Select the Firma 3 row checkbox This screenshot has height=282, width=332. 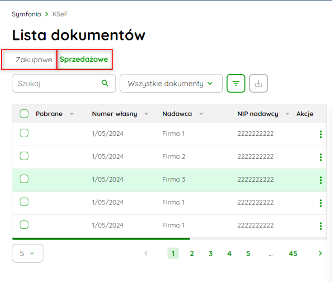coord(24,179)
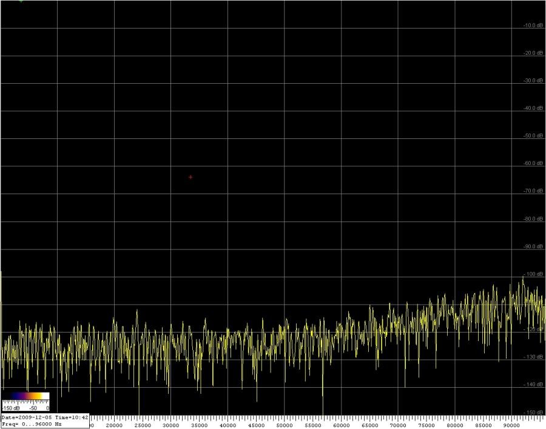Click the -90.0 dB scale label
The image size is (546, 429).
[x=533, y=246]
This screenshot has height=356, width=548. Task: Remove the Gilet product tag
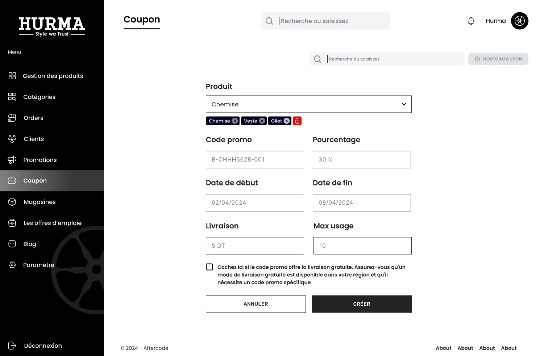click(x=287, y=121)
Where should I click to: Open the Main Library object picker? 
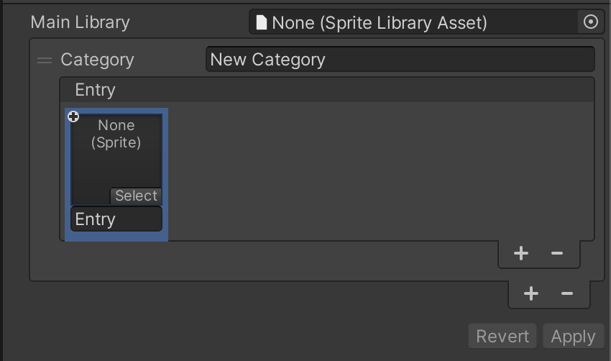(590, 22)
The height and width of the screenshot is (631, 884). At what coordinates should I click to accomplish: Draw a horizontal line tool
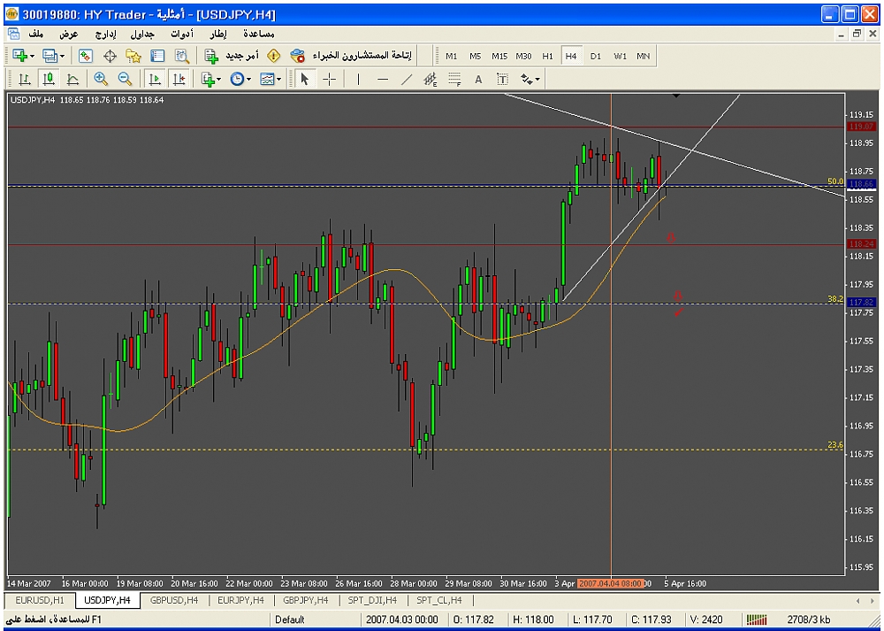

━━━━━━━━━━━━━━━━━━━━

▶ _Task description_: Print the lines from the one that contains "This screenshot has height=356, width=548." through the final line of the material above, exactly and only those, with pictures left out.

▶ _Output below_:
This screenshot has height=356, width=548. Task: Remove the Gilet product tag
click(x=287, y=121)
Where should I click to: Open the Main Library object picker? 
(590, 22)
The height and width of the screenshot is (631, 884). At what coordinates should I click to accomplish: Draw a horizontal line tool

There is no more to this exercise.